Page:
-- Start --

The army has an adage which goes: “why stand when you can sit, why sit when you can lie down, why lie down when you can sleep”. The point being that conserving one’s energy in case of an attack is essential. In our house, our adage goes: “why sit down, when you can also put your feet up and slump to 180 degrees.”

So, we were both lying on the sofa with our feet up on what in less enlightened times was called the pouf, watching House of Cards on Netflix when, at the end of the first episode, as the credits rolled a small box appeared in the corner of the screen which explained that episode two would begin playing automatically in 15 seconds… 14 seconds… 13 seconds.

To the reader unaware of the addictive nature of boxed sets, those cellophane-wrapped rectangles of delight on to whose round shiny discs are pressed the greatest television the world has ever known, such as The Wire and Trumpton - Chigley - Camberwick Green: The Complete Collection, this development may seem unimpressive. But for anyone who has lost an entire weekend, welded to the sofa in the strange narcotic bubble of HBO drama, it is something to both desire and fear. Desire, because who among us hasn’t grown weary of having to lift the remote, point it at the TV and press play for each new episode, sure you might have picked “play all” but even then, at the end of four episodes you still have to physically get up, walk over, bend down, change the disc, walk back and resume the position. What a hassle.

Now, thanks to Netflix’s deep understanding of the sedentary nature of the boxed-set addict, you don’t actually have to do anything, it just assumes you wish to do nothing more with your evening than mainline 15 hours of prime US drama.

Netflix doesn’t care if you crawl to bed at 4am with a mind buzzing with the nefarious activities of Kevin Spacey as a corrupt southern congressmen hell-bent on political revenge. In fact, it positively encourages it. For the American company revolutionised television last week when it released all 15 episodes of its $60 million drama in one fell swoop.

It illustrated how far our viewing habits have changed in the past 30 years. Prior to the invention of the video recorder, if you wanted to watch a programme you had to watch it at whatever time the channel scheduler decided was suitable and rearrange your life accordingly. Betamax and then VHS allowed you to catch up at your convenience and purchase titles to build up your own library of movies.

Television was late at exploiting the market, primarily because while even the longest film fitted neatly on to one video-cassette, a television series required multiple tapes. However, it was the success of Friends in the early-1990s that sowed the seeds of televisual obsession. The show was so popular that each season was released in large foot-long boxes of videos and sold in their millions. DVD – digital video discs – which were first released in 1995 but became hugely popular a few years later, had far greater storage facilities, and so allowed an entire season of 24 episodes to be fitted into four discs and a package the same size or smaller than a standard VHS video. Like a hand slipping into a velvet glove, the content available at the time had found its perfect delivery system.

-- End --

Jobs:
1. Condense the paragraph of the boxed-set article that opens "Television was late at exploiting the market" into a short bulleted list that keeps its main facts.
2. Reproduce verbatim the passage of the boxed-set article starting with "Now, thanks to" and going on through "prime US drama.".

Recorded information:

-- Start --

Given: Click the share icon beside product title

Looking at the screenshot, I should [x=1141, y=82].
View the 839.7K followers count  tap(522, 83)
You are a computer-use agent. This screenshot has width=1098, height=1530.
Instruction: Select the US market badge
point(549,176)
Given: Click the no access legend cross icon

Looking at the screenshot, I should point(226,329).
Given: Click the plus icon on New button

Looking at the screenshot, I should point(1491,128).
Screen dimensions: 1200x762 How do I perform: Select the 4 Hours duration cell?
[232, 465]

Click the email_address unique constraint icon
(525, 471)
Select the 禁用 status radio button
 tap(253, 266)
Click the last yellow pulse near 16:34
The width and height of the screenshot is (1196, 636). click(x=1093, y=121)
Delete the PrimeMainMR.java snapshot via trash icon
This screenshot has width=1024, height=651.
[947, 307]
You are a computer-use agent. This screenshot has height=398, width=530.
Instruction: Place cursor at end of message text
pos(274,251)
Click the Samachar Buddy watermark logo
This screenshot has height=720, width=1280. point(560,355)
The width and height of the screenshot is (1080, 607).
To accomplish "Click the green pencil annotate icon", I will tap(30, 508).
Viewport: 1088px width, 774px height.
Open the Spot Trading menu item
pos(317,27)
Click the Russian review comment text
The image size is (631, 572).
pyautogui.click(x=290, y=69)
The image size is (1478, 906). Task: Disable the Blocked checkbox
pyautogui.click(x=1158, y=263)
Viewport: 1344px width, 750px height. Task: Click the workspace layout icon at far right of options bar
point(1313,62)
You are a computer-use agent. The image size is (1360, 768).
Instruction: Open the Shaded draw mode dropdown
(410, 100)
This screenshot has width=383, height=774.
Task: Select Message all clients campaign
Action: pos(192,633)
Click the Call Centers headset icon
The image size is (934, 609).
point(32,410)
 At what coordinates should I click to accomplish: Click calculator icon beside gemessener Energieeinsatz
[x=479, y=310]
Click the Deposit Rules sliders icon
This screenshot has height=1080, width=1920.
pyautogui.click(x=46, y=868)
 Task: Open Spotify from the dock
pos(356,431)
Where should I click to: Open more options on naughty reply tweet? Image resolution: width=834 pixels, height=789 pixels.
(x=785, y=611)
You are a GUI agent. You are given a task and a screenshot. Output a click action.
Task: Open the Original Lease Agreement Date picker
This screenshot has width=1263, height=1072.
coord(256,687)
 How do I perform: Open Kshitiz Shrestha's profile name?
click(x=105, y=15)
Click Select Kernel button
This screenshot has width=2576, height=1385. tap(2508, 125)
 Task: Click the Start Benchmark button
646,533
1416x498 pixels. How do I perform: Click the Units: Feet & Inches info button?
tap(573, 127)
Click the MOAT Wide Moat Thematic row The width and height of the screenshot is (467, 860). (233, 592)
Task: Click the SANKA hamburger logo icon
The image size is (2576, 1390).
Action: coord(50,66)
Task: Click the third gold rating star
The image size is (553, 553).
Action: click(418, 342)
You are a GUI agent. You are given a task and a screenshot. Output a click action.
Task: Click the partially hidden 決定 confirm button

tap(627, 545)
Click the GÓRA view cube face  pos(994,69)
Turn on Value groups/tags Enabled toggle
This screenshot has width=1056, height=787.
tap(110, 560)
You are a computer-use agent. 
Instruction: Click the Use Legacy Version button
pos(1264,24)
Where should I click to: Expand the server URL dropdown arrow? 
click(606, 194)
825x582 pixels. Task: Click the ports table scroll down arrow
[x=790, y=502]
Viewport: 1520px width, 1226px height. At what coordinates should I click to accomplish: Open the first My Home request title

-- End --

Task-by-task results:
1.
- Television was slow to exploit the home-video market because a series needed several tapes, while even the longest film fit on one cassette.
- The success of Friends in the early 1990s began the obsession. Each season was released in large foot-long boxes of videos and sold in the millions.
- DVDs were first released in 1995 and became hugely popular a few years later. They held much more, so an entire 24-episode season fit on four discs in a package no bigger than a standard VHS video.
- The content of the time had found its perfect delivery system.

2.
Now, thanks to Netflix’s deep understanding of the sedentary nature of the boxed-set addict, you don’t actually have to do anything, it just assumes you wish to do nothing more with your evening than mainline 15 hours of prime US drama.